Classical cross-coupling reactions such as Stille, Suzuki, or Kumada require functionalization of both coupling partners. Metal-catalyzed C-H bond activation and arylation by aryl electrophiles have emerged recently as a powerful method to construct aryl-aryl bond. The methodology enables a carbon-hydrogen bond to work as a functional group in aryl-aryl cross-coupling reactions. In general, activation of C-H bond requires assistance of metal catalyst and directing group on the substrate to participate and form metallocycle. The directing group was preinstalled on the substrate before the activation of C-H bond took place. Afterwards, the directing group needs to be removed if it is not desired in the final product. Overall, the process added steps, resulted in additional cost and generated extra waste. In this proposal, we envision to design and adopt catalytic directing group for assistance of activation of C-H bond and subsequent coupling reaction. The directing group will be attached to the substrate temporarily through the formation of bond with substrate functional group. Upon activation of the desired C-H bond and completion of subsequent coupling reaction with electrophile, the directing group will be separated from substrate. In the meanwhile, the product will be released. We will take pyridine as a model substrate to test the new methodology concept. The nitrogen of pyridine undergoes acylation with acyl chloride to form N-acylpyridinium salt. Under the proper condition, α-C-H of N-acylpyridinium salt will be activated with the assistance of adjacent acyl group. Subsequent C-C bond formation with electrophile will generate the cross-coupling product. The final product will be released after the acyl group of the coupling product is replaced by unreacted pyridine nitrogen to enter the next catalytic cycle. We will complete research in this unexplored area and generate impact in the important field of C-H activation.

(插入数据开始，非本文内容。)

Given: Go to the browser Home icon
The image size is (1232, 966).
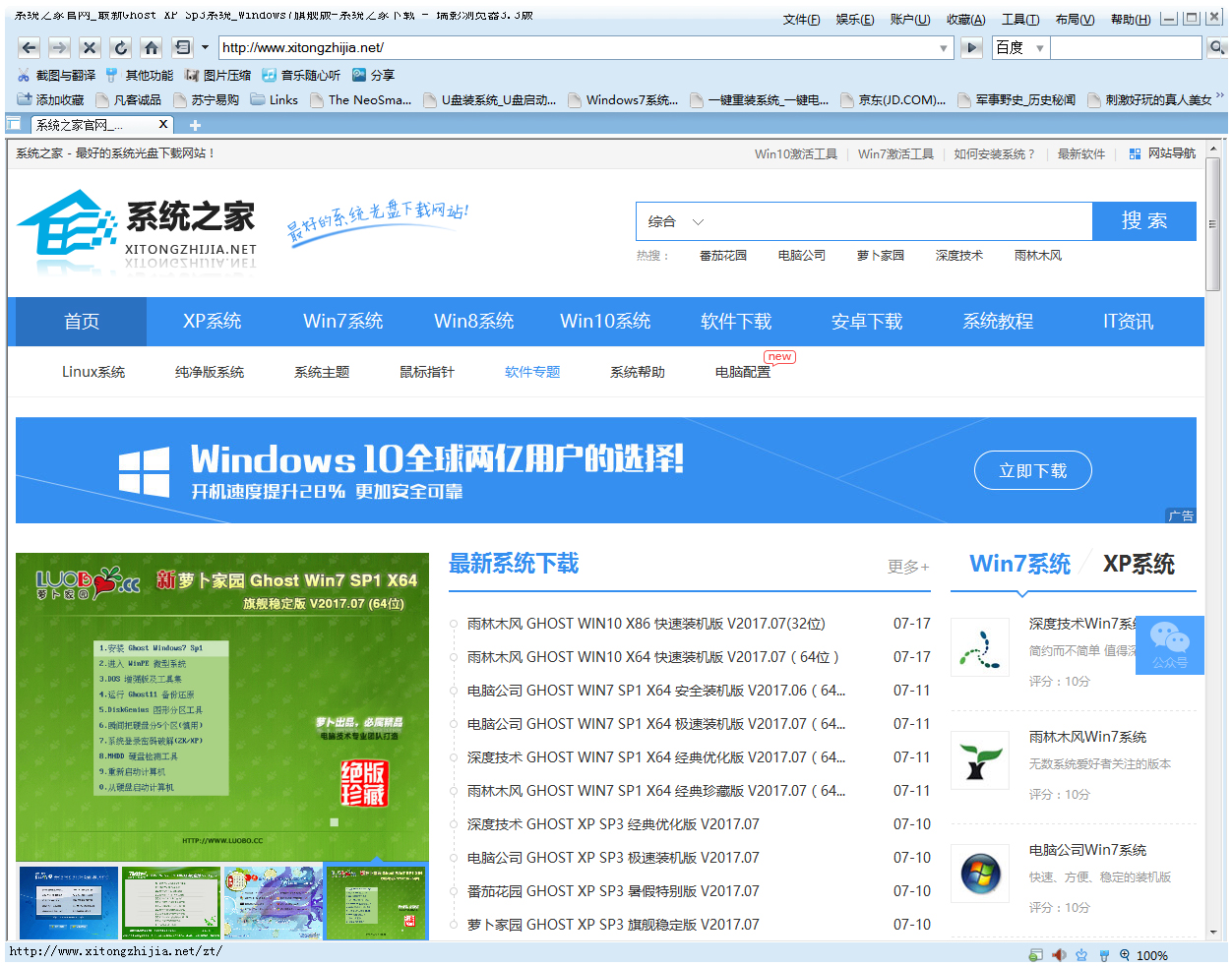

过渡金属催化的碳-氢键活化使原本惰性的碳-氢键与各类亲电子试剂联结生成碳-碳键，省略了对碳-氢键的预先官能化步骤。碳-氢键活化通常需要在固定的定向取代基的辅助下完成。如果定向取代基不是产物所需基团，反应结束后则要通过额外的步骤去除。此研究计划将设计采用催化式的定向取代基，通过与底物官能团生成键暂时依附在底物上，辅助对底物的碳-氢键活化。在底物完成与亲电子试剂的碳-碳键联结后，定向取代基随后离开底物并释放最终产物，接着进入下一个催化循环。我们将以吡啶作为研究模型起点，采用酰基氯与吡啶氮原子结合生成氮-酰基吡啶亚胺离子，其邻位碳-氢键在反应条件下被断裂活化并与亲电子试剂加成。加成产物的酰基随后被尚未反应的吡啶取代进入下一个碳-氢键活化循环，并释放最终产物。此研究计划将完成对这一领域的探索，填补碳-氢键活化研究在这方面的空白。

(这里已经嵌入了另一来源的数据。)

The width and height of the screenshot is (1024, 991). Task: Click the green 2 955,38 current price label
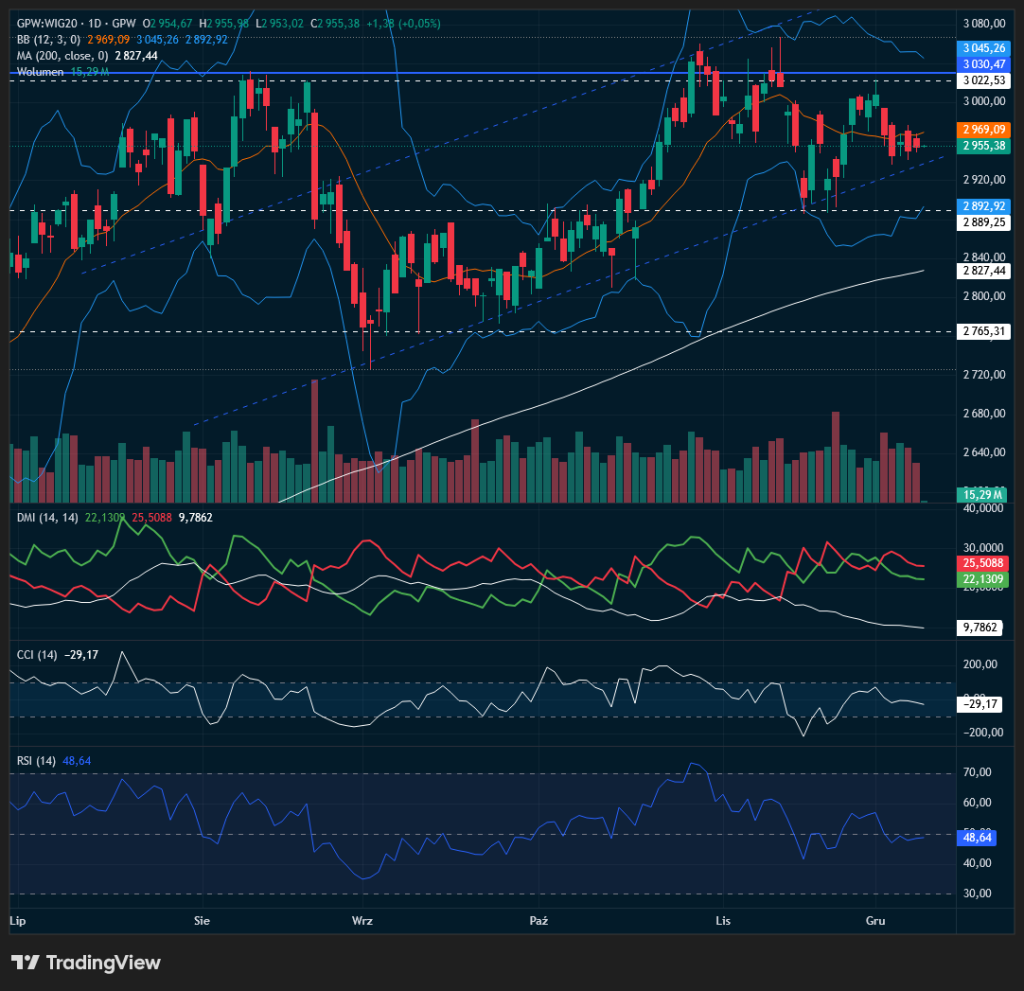(x=983, y=146)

在国家自然科学基金(No.21272201)的支持下,我们的课题组在C-H键活化领域取得了如下成果包括（1）：发现以Pd(COD)Cl2/Ag3PO4为催化体系，实现了芳基碘代物对β-胺基丙烯酸酯的芳基加成，合成了一系列的β-芳基-β-胺基丙烯酸酯类化合物。我们的方法具有高产率及良好的区域及立体选择性，且底物普适性广（Gou, Q.; Den, B.; Zhang, H.; Qin, J. Org. Lett. 2013, 15, 4604）；（2）在导向基团的辅助下，我们发现使用二乙酸碘代芳基物ArI(OAc)2作为芳基源，在金属钯的催化下实现了脂肪链酰胺β位C(sp3)–H键的芳基化。这一方法学不需要使用昂贵的银盐，有很好的底物普适性，应用这一方法我们实现了药物分子phenibut的合成。这一研究成果已投稿（Gou, Q.; Zhang, Z.-F.; Liu, Z.-C.; Qin, J. Org. Lett. 2014, submitted）；（3）发现了一个高效的钯催化反应体系，实现了芳基碘代物作为芳基源对2-吡啶醛肟醚的芳基化，高效地合成了一系列的2-吡啶酮肟醚。这一方法学首次实现了立体选择性合成酮肟醚。应用这一方法学我们完成了中枢兴奋药利他灵（methyphenidate）的合成。这一研究结果即将被投稿（Gou, Q.; Deng, B.; Qin, J. Chem. Commun. to be submitted）；（4）发现了一个钯催化体系，在导向基团的辅助下，初步实现了对脂肪链酰胺C(sp3)–H键的活化及C-N键生成。我们现在积极地优化反应条件提高产率及探索反应的普适性。